Thursday, December 2, 2010

Self-defence.

I've been busy with school now.. and i feel so stressed whenever i'm at home.
It just feels so tense. It's as if i'll be "attacked" anytime by my mom.

In case you don't know, I clash a lot with my mom. I think my mom would die without fighting with me once a day. This year's birthday was so awesome.

I had loads of surprises coming in.. It makes me feel so touched but in a no tear kind. Dk why.
I'm such a crybaby but I don't cry because of surprises.. ever. Or maybe it's 'cause I kinda expected it in my head before that. It's funny that I cry so easily over what people say, or when I'm in serious conversation I cry because I'm speechless or because someone just hits that 'cry' spot or I call it the emo spot.

Anyway I'm just not happy on this year's birthday because of my family accusing me of neglecting them. On my birthday and my family says I don't love them indirectly. It hurts.. and they don't know anything because they're not me.


I'm so emo sometimes I hate myself very much. I feel like such an attention whore and I'm annoying. Well maybe I am but noone tells me that so I just continue being so.

-sidetracks-

CHRISTMAS IS COMING!!!!!!!! I'm happpy. Love family gatherings and pressies heh.
And then new year is coming. I wanna spend it crazy this year! Hopefully he'll let me.
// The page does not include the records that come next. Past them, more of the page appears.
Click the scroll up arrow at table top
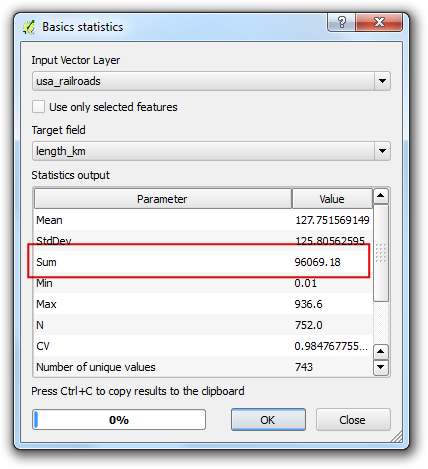(x=381, y=196)
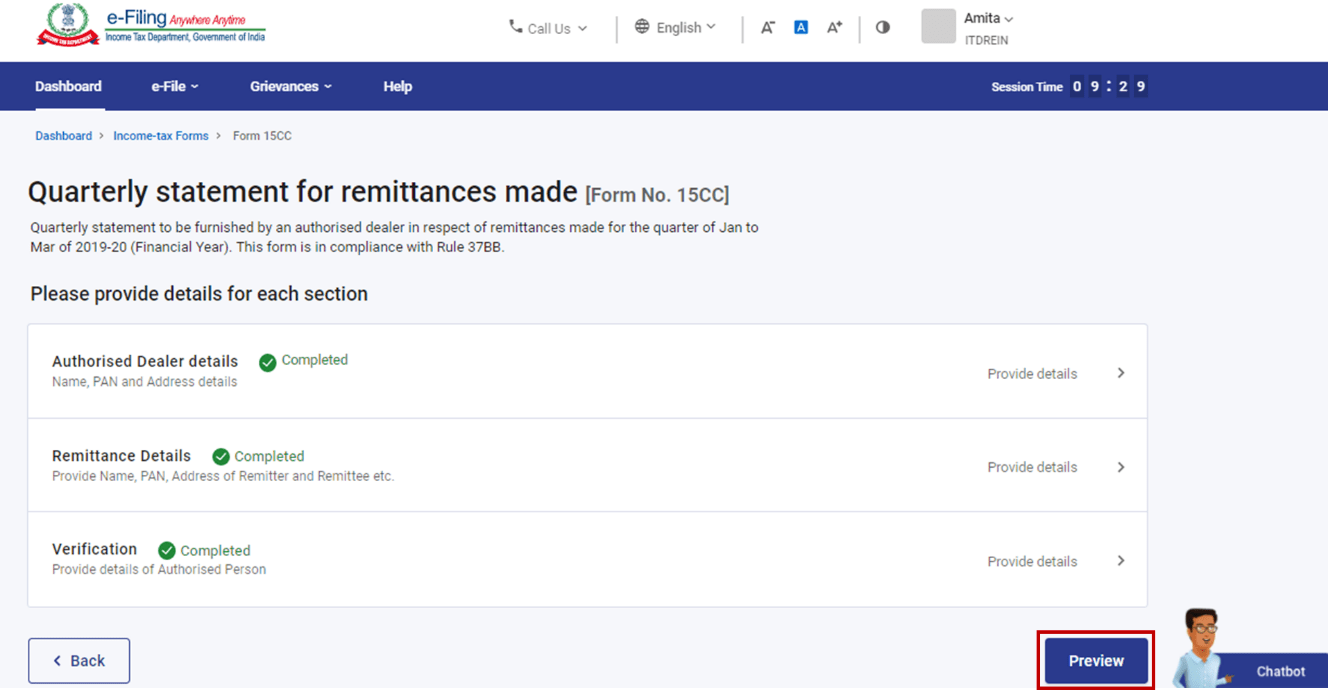
Task: Open Provide details for Verification
Action: [x=1032, y=561]
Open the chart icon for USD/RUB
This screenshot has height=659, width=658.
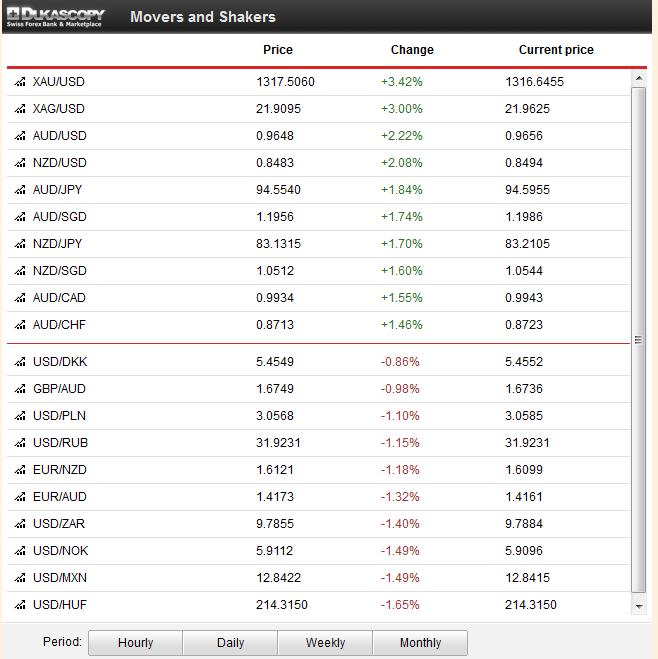point(20,443)
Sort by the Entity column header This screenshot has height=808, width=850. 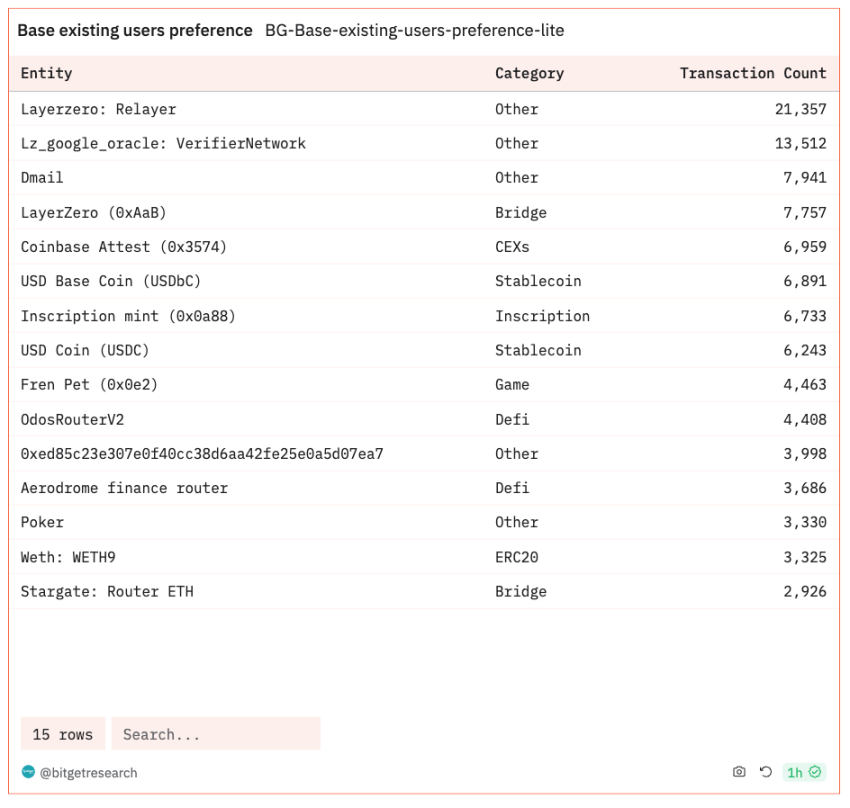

oh friend, you left me so speechless...so speechless.

Friday, November 19, 2010

Defeated.

I fought and I lost.


Sometimes, it's easier to not fight at all. 'Cause you'll never get hurt.

Thursday, November 18, 2010

Back to square one.

Hi, ineffablewords is finally back. I still can't use the url ineffablewords@bs.com cause someone is still using and she haven't update since 2006. Please give me that url :(

I know this blog will stay, and for long. :)
I feel really happy and excited already for this reopen of this blog.
Maybe noone else except me.






Whatever it is, ineffablewords, welcome home!